- Assignment -
In the entries below, count every line containing "center". Reply with the number alone.

- Source data -
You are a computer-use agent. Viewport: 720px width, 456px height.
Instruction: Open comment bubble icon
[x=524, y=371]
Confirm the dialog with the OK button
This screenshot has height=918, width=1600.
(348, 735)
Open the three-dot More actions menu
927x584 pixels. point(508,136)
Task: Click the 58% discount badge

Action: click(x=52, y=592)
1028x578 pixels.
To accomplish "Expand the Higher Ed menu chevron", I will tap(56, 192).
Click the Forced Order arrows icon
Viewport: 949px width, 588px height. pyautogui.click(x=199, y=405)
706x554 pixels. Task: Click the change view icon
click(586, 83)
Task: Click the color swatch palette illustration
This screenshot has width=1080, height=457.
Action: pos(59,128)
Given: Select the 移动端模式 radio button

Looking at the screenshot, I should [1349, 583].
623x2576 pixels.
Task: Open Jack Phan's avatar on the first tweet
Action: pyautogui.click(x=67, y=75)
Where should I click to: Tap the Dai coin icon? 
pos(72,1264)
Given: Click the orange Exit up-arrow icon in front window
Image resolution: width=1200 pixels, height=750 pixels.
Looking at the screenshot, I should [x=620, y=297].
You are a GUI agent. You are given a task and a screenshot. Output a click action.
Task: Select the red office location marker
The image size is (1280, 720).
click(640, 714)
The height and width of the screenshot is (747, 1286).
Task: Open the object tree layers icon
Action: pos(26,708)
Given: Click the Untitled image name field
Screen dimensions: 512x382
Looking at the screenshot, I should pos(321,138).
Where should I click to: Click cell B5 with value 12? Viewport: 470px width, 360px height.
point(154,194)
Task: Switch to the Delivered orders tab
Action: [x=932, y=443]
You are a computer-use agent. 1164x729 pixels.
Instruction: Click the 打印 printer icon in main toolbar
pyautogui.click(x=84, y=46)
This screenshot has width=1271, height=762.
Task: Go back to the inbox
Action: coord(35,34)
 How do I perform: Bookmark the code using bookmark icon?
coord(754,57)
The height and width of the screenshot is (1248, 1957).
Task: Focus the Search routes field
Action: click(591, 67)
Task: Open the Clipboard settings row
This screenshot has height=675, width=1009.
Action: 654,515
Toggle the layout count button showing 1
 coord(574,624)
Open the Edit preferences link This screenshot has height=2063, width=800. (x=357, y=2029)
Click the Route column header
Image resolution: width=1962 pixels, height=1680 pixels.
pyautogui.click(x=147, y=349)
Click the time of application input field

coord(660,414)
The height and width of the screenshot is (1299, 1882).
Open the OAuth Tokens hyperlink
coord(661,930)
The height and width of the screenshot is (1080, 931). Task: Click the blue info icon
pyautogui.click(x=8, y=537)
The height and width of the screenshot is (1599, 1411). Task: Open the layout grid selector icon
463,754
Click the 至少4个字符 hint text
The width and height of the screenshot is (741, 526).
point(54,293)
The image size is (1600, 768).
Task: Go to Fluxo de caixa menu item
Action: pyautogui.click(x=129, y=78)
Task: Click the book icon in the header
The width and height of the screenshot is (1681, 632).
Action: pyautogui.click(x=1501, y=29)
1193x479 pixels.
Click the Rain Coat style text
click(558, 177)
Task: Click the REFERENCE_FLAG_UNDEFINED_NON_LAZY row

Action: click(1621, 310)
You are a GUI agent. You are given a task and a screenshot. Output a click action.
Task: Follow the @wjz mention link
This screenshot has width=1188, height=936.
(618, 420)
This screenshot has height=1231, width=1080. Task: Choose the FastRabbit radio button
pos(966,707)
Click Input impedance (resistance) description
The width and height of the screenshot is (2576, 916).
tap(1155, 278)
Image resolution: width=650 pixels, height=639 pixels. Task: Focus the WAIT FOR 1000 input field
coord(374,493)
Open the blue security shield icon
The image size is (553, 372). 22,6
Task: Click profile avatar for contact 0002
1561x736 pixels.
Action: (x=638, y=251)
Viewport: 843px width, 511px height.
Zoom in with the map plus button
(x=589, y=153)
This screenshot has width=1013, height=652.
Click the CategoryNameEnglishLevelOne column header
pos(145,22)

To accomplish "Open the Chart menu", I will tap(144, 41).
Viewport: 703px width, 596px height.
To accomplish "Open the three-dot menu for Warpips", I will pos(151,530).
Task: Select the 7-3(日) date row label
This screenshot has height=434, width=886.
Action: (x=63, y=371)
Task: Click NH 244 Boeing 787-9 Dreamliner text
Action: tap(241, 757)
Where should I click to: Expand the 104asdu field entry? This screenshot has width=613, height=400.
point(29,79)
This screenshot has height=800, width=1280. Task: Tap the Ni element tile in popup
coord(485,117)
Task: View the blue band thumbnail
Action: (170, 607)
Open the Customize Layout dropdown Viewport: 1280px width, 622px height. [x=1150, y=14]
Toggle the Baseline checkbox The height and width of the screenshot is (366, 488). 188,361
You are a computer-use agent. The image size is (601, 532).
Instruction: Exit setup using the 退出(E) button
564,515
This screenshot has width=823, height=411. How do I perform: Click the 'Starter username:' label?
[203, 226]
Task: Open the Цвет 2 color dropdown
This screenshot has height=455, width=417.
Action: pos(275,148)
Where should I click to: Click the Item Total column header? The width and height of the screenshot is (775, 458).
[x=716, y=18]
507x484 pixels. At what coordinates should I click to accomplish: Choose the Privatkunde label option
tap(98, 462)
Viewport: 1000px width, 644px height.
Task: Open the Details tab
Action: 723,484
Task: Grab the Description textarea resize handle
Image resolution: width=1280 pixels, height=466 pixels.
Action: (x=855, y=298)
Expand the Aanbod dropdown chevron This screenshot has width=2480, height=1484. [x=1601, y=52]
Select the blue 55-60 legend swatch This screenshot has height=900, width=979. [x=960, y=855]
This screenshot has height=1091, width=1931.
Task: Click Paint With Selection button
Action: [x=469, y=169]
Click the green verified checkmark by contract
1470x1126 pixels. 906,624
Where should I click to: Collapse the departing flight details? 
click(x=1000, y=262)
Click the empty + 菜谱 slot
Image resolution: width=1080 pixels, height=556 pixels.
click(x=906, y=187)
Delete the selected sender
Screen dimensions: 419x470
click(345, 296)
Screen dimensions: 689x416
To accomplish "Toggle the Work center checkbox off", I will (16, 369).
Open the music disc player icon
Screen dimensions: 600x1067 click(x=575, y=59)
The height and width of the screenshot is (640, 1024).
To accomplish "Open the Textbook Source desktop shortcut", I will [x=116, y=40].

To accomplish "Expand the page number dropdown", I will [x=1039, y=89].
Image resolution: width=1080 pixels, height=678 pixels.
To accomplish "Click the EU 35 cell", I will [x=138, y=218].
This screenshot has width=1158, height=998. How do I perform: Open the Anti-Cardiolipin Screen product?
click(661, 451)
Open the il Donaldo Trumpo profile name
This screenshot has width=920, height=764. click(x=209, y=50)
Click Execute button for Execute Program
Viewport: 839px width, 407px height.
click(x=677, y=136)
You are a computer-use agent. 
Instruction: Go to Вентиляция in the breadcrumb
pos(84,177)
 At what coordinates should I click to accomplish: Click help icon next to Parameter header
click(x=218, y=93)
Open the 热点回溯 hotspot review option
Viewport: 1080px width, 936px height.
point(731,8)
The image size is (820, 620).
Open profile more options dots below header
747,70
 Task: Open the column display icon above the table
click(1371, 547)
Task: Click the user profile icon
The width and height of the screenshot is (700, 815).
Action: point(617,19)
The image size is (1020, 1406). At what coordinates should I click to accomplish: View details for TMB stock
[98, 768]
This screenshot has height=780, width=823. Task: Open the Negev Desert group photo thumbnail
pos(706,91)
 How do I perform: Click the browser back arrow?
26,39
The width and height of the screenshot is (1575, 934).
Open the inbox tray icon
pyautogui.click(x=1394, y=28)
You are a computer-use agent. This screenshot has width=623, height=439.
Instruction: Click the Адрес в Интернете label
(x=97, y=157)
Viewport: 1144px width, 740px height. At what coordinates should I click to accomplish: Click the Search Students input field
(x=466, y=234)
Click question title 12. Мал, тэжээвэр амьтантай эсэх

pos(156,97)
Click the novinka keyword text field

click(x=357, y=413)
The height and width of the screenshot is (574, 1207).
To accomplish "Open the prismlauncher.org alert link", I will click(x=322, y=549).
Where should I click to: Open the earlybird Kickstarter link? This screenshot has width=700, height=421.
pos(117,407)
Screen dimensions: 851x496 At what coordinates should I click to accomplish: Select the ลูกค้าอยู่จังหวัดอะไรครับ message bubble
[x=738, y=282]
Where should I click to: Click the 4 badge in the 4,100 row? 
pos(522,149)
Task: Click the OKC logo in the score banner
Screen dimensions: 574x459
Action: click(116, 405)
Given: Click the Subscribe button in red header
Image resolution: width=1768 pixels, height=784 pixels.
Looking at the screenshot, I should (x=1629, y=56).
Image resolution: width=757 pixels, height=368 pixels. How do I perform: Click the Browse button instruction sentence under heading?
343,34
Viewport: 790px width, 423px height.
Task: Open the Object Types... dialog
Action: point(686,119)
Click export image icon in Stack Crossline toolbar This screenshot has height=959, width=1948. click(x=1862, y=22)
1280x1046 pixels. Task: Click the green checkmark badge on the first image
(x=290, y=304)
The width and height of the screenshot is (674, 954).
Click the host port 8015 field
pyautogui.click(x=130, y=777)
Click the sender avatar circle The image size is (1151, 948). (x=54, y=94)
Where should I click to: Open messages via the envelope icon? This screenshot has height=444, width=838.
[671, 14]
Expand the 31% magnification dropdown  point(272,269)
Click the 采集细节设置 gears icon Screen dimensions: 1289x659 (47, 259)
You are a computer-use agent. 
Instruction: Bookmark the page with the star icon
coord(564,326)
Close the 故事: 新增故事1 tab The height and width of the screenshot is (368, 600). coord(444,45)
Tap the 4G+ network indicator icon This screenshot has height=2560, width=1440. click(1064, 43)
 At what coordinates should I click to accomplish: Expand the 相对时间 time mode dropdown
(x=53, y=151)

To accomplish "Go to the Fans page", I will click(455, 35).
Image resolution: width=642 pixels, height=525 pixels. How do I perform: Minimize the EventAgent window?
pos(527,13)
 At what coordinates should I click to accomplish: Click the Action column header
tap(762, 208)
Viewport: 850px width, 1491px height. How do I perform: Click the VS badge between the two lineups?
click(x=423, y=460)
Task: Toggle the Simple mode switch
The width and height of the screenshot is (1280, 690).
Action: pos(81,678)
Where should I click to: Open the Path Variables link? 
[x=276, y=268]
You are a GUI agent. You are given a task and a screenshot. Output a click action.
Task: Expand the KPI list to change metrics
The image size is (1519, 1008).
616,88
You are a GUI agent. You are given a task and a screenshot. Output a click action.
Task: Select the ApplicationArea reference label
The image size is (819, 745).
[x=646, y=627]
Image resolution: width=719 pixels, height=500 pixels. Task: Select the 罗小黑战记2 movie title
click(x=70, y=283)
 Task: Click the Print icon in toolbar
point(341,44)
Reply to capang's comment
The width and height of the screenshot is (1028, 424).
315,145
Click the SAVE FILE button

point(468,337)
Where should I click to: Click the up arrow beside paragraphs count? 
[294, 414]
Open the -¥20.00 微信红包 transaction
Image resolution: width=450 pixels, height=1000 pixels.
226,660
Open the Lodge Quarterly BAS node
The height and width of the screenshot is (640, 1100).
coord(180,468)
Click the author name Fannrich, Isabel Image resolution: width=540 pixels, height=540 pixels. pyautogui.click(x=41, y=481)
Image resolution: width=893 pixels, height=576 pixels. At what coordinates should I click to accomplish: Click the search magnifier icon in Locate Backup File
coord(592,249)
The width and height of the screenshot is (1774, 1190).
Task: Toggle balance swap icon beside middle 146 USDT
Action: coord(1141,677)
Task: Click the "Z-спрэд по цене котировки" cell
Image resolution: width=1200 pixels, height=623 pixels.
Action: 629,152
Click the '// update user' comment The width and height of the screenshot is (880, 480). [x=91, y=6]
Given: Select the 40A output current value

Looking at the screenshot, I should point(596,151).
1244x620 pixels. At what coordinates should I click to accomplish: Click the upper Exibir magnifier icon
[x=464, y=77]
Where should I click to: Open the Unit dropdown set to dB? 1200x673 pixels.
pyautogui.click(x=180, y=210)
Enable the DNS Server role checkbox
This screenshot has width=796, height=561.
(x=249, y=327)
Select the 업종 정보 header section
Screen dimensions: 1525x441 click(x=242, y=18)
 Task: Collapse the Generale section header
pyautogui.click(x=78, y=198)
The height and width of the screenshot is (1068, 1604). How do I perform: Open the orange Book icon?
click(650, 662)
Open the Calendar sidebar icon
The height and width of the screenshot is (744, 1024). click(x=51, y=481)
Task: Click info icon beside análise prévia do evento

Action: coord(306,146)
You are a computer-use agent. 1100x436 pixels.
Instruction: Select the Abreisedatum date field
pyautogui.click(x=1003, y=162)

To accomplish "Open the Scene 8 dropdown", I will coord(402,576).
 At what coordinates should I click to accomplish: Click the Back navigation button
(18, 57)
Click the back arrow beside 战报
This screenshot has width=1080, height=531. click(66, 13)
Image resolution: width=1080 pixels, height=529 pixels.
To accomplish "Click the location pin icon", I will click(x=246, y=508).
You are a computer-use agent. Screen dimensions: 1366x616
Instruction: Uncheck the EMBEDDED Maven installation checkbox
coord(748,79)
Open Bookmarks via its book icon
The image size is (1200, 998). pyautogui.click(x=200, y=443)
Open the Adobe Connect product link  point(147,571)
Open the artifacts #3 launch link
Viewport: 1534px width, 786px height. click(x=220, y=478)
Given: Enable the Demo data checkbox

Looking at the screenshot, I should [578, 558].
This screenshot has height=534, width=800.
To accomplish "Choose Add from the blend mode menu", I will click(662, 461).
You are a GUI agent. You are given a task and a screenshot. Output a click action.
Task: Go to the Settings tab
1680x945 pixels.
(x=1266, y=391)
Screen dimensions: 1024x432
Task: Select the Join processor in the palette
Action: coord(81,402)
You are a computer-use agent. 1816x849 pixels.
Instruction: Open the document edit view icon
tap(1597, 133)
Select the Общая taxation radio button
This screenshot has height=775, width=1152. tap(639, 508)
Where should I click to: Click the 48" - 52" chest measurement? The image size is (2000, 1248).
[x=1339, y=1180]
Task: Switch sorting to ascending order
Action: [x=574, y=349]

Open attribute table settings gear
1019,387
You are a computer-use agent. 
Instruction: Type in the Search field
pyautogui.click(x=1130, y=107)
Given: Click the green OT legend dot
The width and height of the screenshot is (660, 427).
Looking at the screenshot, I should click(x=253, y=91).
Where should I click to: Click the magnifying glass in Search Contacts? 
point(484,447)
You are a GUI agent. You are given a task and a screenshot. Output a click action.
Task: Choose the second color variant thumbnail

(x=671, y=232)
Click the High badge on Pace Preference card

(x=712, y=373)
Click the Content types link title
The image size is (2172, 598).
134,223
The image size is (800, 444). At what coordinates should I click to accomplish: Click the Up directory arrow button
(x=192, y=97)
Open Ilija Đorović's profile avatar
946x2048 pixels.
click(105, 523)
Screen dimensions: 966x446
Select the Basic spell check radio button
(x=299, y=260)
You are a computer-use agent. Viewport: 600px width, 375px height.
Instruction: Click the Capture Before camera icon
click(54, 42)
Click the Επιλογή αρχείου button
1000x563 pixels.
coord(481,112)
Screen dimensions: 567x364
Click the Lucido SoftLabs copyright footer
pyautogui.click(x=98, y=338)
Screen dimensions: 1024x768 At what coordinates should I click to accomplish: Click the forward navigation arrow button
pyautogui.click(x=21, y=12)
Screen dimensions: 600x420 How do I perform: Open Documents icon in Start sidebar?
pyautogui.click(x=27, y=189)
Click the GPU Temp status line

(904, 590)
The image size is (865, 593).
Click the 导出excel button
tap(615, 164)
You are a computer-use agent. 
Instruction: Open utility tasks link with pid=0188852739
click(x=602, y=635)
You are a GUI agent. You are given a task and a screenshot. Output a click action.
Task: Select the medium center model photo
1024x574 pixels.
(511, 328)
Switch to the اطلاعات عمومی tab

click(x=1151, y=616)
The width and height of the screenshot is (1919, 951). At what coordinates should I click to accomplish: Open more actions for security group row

- Response area -
2